Key reforms are slated for the Commerce, Fair Trading, Consumer Contract and Credit Finance and Telecommunications Acts, with reviews also underway into the Dairy Industry Restructuring Act and electricity pricing and consultation, on the regulation of organic food and beverages is ongoing.

This large body of legislative reform has inevitably led to us making several submissions before select committees this year. These submissions are available on our website.

Proposed Commerce Act reforms include the establishment of market studies powers, adding enforceable undertakings for use in resolving anti-competitive conduct investigations, the criminalisation of cartel conduct and strengthening the regulatory regime for airports.

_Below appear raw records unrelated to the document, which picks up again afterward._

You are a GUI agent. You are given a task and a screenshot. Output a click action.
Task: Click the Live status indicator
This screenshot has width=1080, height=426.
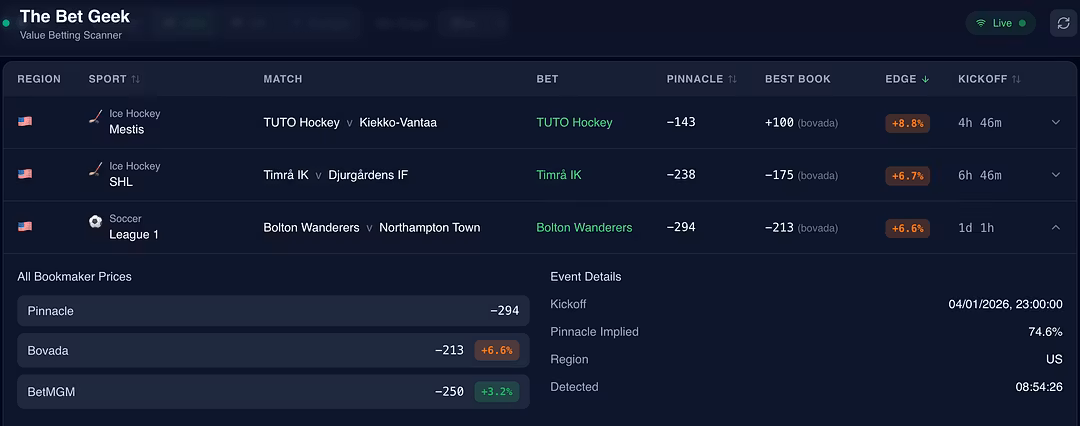point(1000,23)
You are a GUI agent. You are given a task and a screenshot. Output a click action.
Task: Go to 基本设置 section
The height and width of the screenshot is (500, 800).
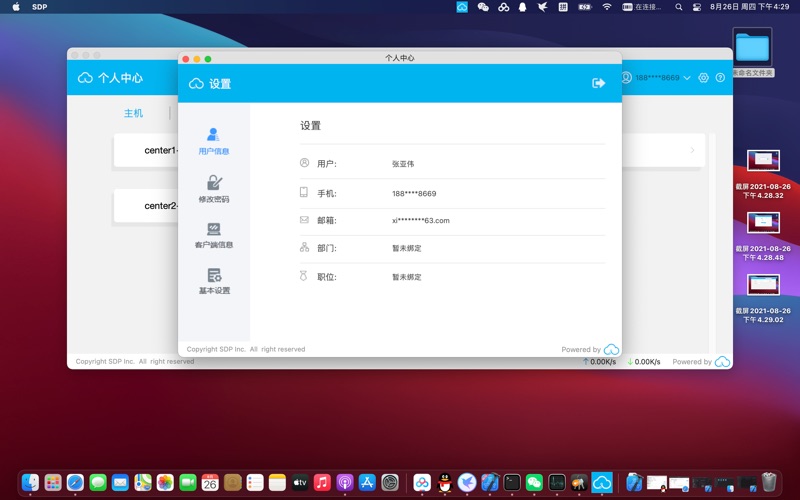coord(213,281)
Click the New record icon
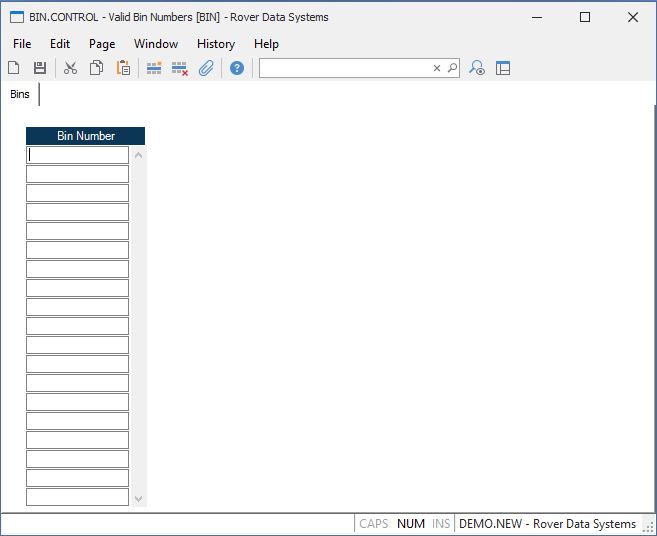This screenshot has height=536, width=657. 14,68
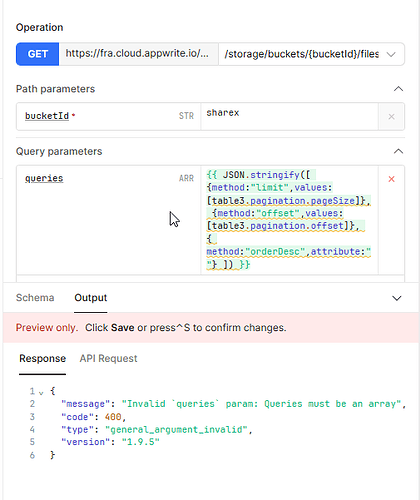Select the Response tab
The height and width of the screenshot is (500, 420).
click(42, 359)
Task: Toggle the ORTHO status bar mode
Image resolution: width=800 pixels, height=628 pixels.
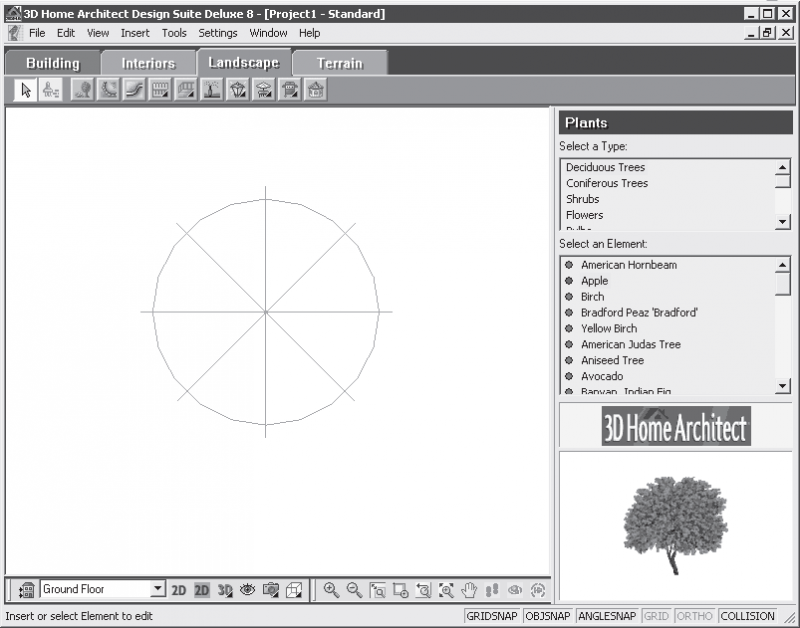Action: (x=694, y=616)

We support each of these amendments.

The introduction of market studies powers has been well-signalled, with this particular change initiated by the previous administration. We also support the current Government’s proposal to allow the Commission to self-initiate studies as occurs in other OECD countries, including Australia.

While we welcome being able to use enforceable undertakings to resolve investigations into anti-competitive conduct, we have submitted this should be further extended to our mergers regime. Currently, the law only allows for structural remedies (selling assets or parts of the business) in order for clearance to be granted where we have identified competition issues. Enforceable undertakings would allow us to accept behavioural remedies, such as providing third party access to key assets. We believe this would be a beneficial change to New Zealand’s merger regime.

We have long supported criminalising serious cartel conduct and have recommended that this law change should closely reflect the comparable Australian law, particularly with regard to proposed defences. In our view criminalisation has been proven internationally to be a useful tool for deterring and detecting the most serious cartel conduct.

Separate to the Commerce Act reforms, we submitted on changes to the Telecommunications Act to introduce utility-style regulation of the fibre network. We are now preparing for the significant work that will be involved to develop input methodologies, price-quality and information disclosure requirements for local fibre companies. This involves gathering information for our study into fibre services and preparing to release a paper on the regime shortly after the Bill has passed. The fibre regulation team held a workshop with industry in May, and have consulted on the funding we consider we need to implement the regime.